- Objective
Please edit the records below by replacing "coordinates" with "location" and changing nothing else. Leave the pictures out of your version.

########################################

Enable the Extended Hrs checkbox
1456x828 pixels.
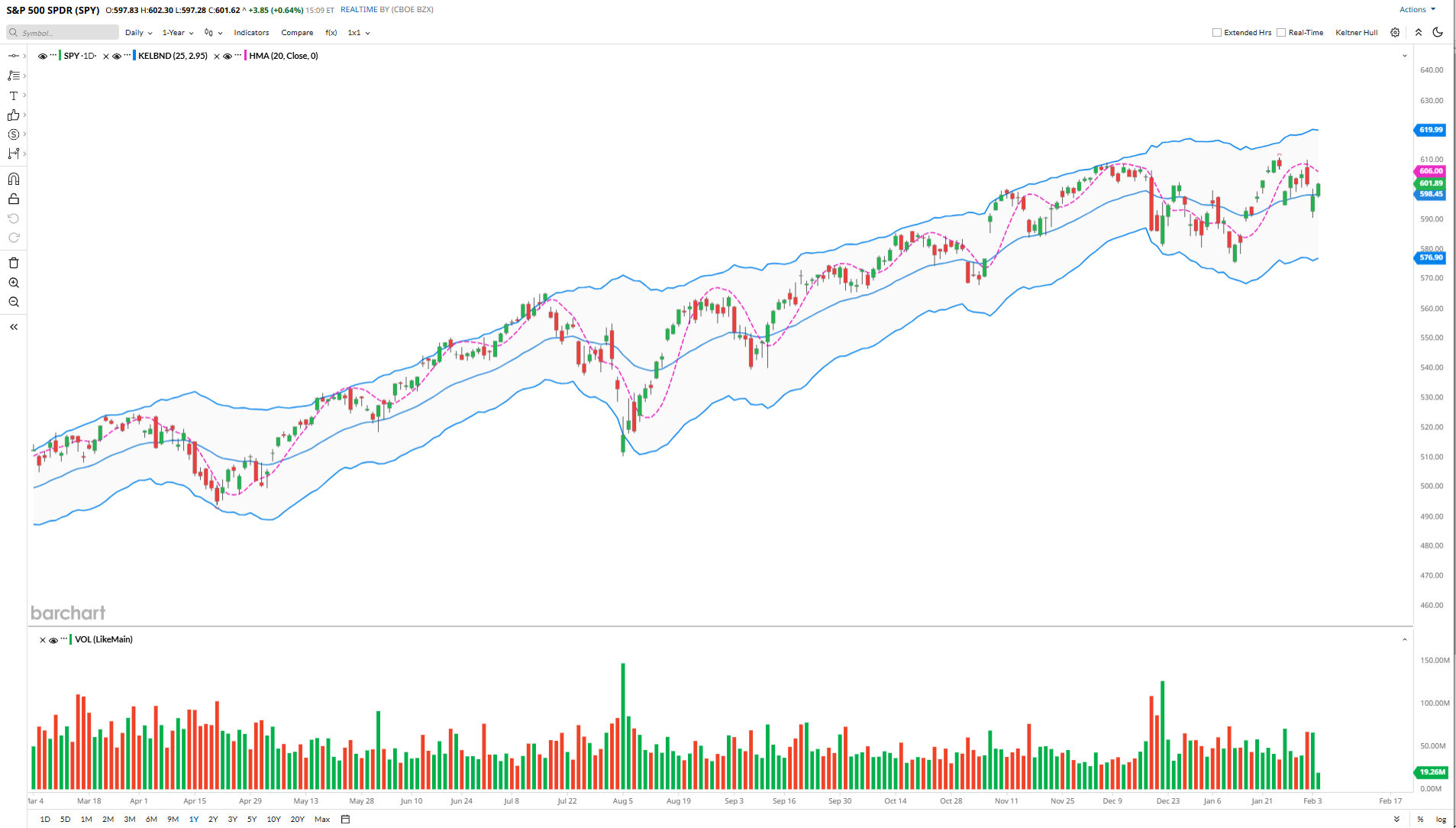[x=1217, y=33]
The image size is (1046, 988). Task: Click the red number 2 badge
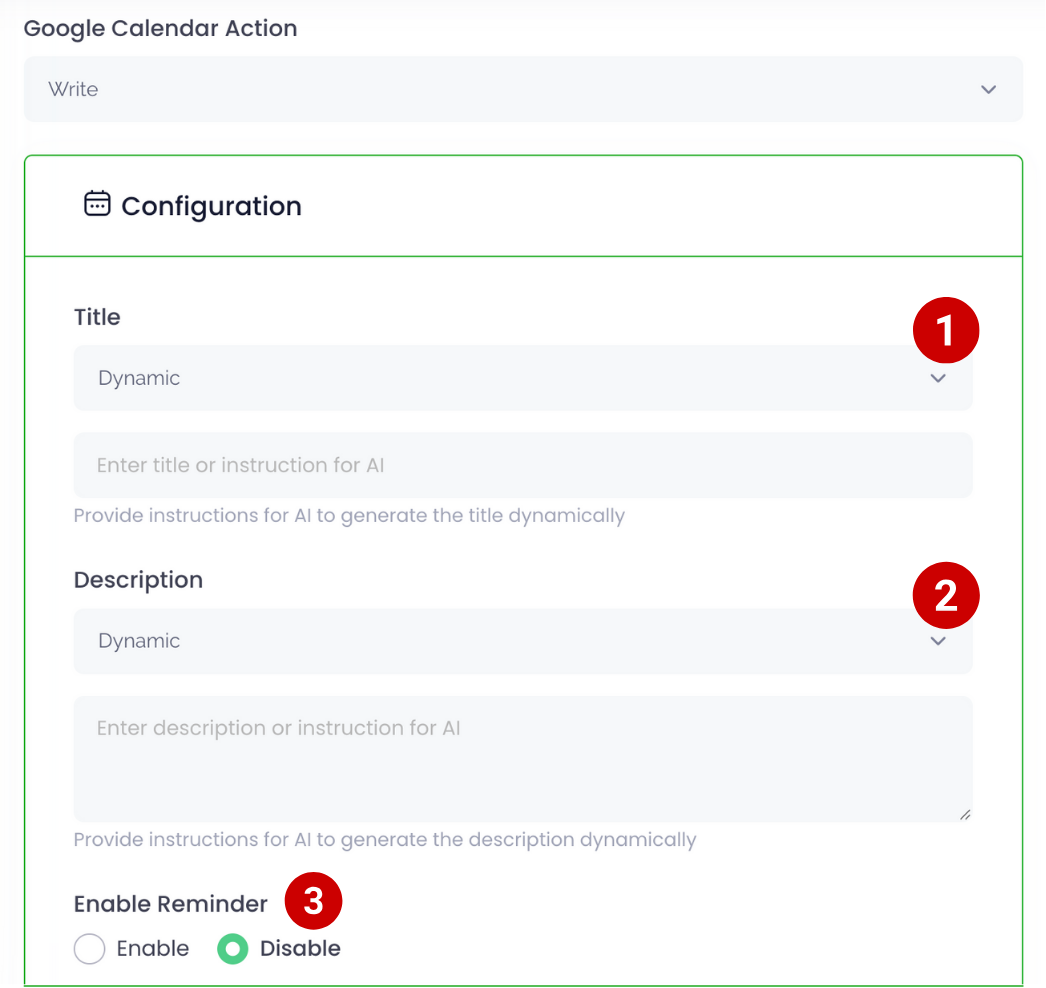pos(946,596)
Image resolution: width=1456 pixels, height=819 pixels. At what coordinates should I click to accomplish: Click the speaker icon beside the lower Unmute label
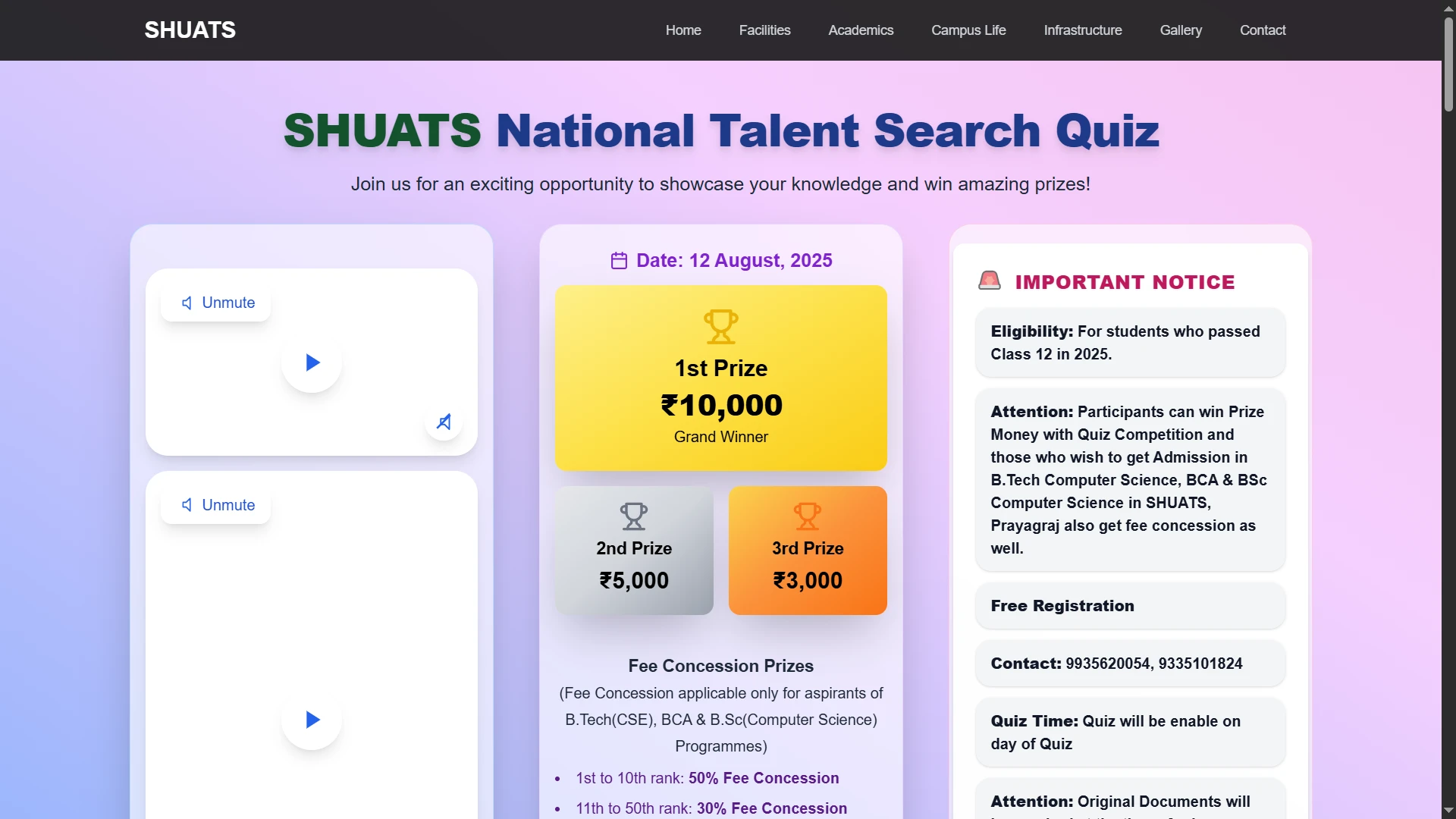click(187, 505)
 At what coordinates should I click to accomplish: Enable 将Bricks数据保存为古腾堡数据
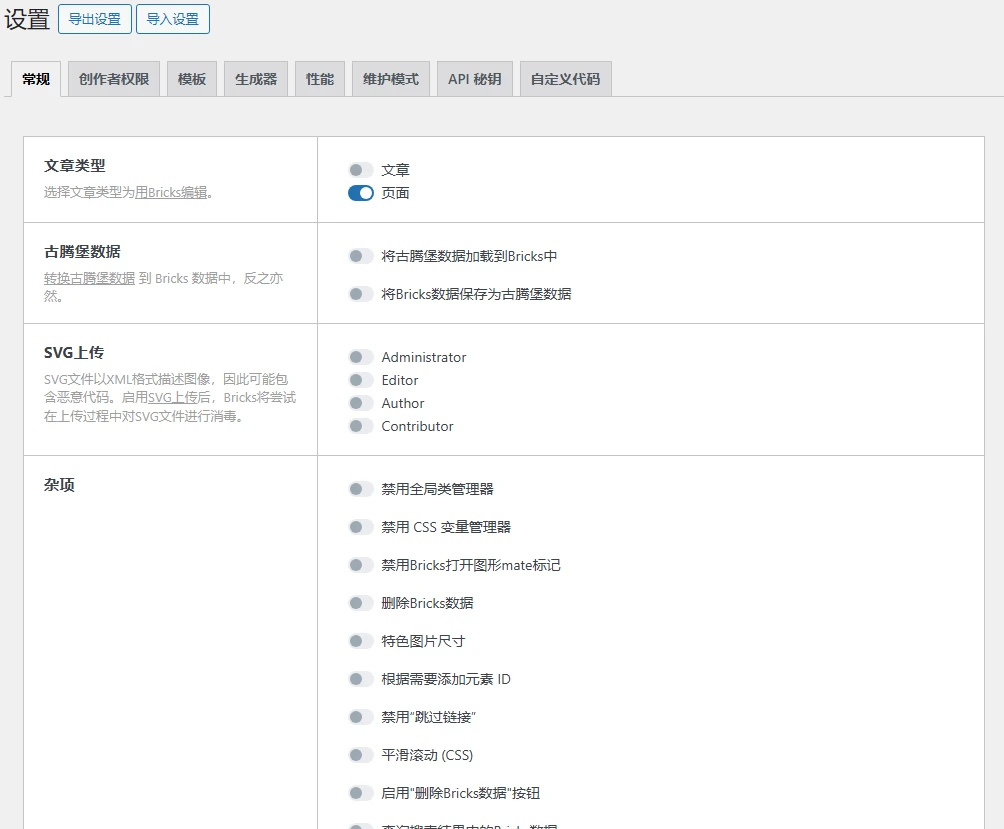(360, 294)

########################################

- Output below
Enable the Extended Hrs checkbox
1456x828 pixels.
[x=1217, y=33]
The image size is (1046, 988). Task: Click the red number 2 badge
pos(946,596)
Image resolution: width=1456 pixels, height=819 pixels. At what location should I click to accomplish: Click the speaker icon beside the lower Unmute label
click(187, 505)
 At what location should I click to accomplish: Enable 将Bricks数据保存为古腾堡数据
(360, 294)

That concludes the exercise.